Text excerpt:
────────────────────

474

Case No. 11,085.

PHILADELPHIA & HAVRE DE GRACE STEAM TOW—BOAT CO. v. PHILADELPHIA, W. & B. R. CO.

[5 Am. Law Reg. (1857) 280.]

District Court, D. Maryland.1

MAKING TORTS—ADMIRALTY JURISDICTION—COLLISION WITH PIER—NEGLIGENCE OF CONTRACTOR.

1. The admiralty has jurisdiction over marine torts, which may be defined to be unlawful acts, injurious to others, independent of contract, happening or being committed upon the sea or tide-water.

2. A steam-tug, regularly licensed under the acts of congress, plying between ports in different states, is within the provision of the constitution as to the regulation of commerce, and the observance of the special state laws regulating Sunday labor, is not compulsory upon such steam-tug; but it would have been otherwise had the tug been engaged in towing vessels between ports of the same state.

────────────────────

Record set:
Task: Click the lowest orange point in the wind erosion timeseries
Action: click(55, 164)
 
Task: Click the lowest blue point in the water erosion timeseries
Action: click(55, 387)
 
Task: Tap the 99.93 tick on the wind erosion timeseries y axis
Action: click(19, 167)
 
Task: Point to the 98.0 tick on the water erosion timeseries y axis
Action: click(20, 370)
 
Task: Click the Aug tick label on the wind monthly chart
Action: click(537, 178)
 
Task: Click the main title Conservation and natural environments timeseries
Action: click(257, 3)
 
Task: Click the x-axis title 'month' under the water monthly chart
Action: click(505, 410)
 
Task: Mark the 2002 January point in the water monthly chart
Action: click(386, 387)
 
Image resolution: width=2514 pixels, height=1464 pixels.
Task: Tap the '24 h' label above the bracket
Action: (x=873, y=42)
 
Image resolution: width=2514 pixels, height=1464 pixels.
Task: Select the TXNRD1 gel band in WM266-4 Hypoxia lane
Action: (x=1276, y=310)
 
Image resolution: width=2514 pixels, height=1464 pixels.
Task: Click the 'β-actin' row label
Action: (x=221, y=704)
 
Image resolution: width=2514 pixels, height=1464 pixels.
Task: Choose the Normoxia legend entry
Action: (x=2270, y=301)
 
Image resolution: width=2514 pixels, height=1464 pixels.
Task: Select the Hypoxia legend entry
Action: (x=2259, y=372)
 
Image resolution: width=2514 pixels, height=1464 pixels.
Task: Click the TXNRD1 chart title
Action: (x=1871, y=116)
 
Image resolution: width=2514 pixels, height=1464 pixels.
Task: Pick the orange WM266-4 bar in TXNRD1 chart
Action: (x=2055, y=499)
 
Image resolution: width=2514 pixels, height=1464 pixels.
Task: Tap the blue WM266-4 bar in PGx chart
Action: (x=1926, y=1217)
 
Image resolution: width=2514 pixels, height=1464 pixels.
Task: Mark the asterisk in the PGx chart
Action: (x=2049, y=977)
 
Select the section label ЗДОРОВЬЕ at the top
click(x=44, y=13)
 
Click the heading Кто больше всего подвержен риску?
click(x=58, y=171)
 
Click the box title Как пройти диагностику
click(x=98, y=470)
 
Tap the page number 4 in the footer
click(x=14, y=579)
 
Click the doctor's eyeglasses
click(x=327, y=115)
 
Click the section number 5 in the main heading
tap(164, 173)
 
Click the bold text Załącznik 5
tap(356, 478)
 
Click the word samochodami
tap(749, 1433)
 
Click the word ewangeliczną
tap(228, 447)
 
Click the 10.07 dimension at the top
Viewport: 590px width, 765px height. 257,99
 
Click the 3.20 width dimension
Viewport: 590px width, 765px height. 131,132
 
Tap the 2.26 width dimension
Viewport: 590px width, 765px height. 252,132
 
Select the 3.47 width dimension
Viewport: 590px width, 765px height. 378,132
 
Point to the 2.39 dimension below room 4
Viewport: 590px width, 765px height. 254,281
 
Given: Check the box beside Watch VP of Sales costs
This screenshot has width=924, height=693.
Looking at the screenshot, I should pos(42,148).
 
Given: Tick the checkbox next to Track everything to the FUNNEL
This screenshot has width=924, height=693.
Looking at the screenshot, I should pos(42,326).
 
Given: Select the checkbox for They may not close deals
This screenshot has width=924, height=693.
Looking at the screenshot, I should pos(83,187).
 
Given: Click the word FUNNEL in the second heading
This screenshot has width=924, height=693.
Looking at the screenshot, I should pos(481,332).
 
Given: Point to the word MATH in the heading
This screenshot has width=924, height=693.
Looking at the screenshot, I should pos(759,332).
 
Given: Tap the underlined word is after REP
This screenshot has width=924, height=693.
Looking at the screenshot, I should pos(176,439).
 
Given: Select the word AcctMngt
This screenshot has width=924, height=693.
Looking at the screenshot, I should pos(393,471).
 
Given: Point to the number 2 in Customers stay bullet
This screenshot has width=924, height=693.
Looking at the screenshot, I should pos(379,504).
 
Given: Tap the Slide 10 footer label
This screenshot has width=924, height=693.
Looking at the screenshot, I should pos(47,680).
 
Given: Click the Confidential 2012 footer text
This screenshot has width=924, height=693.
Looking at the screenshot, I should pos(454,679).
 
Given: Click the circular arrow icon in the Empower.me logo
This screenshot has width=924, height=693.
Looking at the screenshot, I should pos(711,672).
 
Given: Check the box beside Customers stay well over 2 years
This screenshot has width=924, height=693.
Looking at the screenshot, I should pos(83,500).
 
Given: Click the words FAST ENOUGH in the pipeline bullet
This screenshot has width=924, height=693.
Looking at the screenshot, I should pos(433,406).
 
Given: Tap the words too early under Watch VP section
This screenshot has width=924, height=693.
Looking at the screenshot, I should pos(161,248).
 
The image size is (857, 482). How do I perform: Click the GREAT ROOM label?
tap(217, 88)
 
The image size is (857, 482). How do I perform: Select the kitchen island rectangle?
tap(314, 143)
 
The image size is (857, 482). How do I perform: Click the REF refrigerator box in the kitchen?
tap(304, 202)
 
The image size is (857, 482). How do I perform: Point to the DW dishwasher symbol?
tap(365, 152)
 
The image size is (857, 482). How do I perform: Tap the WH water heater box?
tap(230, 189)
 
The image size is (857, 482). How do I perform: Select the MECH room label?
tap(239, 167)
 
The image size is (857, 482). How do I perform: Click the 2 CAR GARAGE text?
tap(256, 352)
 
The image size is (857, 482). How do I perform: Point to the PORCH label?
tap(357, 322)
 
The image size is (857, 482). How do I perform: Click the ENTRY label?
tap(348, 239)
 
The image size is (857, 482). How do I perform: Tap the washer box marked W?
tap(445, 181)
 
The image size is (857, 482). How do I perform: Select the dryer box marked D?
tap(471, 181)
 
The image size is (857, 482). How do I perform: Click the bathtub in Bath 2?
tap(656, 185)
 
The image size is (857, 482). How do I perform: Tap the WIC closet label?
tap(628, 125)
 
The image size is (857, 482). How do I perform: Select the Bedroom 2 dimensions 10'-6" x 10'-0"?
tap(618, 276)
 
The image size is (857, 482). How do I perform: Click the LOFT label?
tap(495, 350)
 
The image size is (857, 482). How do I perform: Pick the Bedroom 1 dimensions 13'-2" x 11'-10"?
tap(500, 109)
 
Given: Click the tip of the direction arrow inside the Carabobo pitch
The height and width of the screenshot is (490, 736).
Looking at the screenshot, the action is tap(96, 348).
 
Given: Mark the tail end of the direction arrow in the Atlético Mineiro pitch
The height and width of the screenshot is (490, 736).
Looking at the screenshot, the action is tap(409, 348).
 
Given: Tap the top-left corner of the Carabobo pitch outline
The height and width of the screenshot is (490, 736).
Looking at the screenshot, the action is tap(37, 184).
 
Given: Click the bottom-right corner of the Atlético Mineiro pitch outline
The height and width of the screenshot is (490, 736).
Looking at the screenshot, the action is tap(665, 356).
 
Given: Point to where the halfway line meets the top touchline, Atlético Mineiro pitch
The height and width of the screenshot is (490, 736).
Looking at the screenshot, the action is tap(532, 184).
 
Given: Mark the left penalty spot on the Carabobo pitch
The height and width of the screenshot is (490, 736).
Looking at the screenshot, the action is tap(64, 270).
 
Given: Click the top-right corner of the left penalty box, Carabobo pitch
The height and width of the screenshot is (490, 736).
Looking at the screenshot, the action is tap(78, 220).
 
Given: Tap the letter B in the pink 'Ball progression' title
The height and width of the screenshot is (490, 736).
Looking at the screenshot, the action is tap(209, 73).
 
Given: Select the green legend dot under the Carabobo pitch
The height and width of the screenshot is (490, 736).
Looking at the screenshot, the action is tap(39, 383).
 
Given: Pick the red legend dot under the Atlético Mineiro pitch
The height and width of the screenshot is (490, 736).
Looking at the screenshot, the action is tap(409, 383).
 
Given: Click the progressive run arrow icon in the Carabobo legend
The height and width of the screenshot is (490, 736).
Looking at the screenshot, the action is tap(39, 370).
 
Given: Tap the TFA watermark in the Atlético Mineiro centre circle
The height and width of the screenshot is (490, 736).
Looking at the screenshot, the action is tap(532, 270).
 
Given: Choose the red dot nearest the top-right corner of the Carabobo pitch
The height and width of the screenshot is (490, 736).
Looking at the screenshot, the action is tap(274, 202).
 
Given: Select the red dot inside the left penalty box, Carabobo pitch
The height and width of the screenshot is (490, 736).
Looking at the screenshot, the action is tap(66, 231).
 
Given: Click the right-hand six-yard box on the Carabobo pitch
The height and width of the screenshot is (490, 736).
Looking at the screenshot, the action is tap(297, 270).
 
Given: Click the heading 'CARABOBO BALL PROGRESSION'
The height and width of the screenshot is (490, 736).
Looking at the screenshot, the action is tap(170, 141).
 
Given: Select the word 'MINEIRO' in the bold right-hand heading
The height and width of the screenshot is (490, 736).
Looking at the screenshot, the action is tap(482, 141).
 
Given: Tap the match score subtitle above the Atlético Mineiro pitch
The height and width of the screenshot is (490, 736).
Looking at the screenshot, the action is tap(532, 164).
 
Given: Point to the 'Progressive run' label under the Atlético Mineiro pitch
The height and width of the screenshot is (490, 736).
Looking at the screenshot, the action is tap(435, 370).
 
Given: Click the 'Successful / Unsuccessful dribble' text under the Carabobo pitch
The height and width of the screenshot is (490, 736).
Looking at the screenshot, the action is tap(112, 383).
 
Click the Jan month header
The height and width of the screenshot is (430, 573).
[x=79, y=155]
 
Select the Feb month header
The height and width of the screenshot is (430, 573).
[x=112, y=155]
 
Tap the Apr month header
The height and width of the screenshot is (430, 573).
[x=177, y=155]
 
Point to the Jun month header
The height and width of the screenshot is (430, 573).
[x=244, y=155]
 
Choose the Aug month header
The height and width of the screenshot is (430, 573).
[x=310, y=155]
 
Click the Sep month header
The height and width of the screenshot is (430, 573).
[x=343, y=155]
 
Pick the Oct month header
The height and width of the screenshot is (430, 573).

────────────────────

Problems and tasks:
1/ Do these statements agree with the admiralty case excerpt? Answer yes or no for each, quoting the deciding words. (a) Admiralty jurisdiction covers marine torts committed upon tide-water. (b) Marine torts are defined as unlawful acts that arise from a contract. (c) A tug towing vessels between ports of the same state would have been treated differently regarding state Sunday labor laws.
2/ Would you quote everything in the admiralty case excerpt from "2. A steam-tug, regularly" down to "the same state."?
The entries can be set aside; they aren't needed.

Problem solutions:
1/
(a) Yes: "happening or being committed upon the sea or tide-water."
(b) No: "independent of contract"
(c) Yes: "but it would have been otherwise had the tug been engaged in towing vessels between ports of the same state."

2/
2. A steam-tug, regularly licensed under the acts of congress, plying between ports in different states, is within the provision of the constitution as to the regulation of commerce, and the observance of the special state laws regulating Sunday labor, is not compulsory upon such steam-tug; but it would have been otherwise had the tug been engaged in towing vessels between ports of the same state.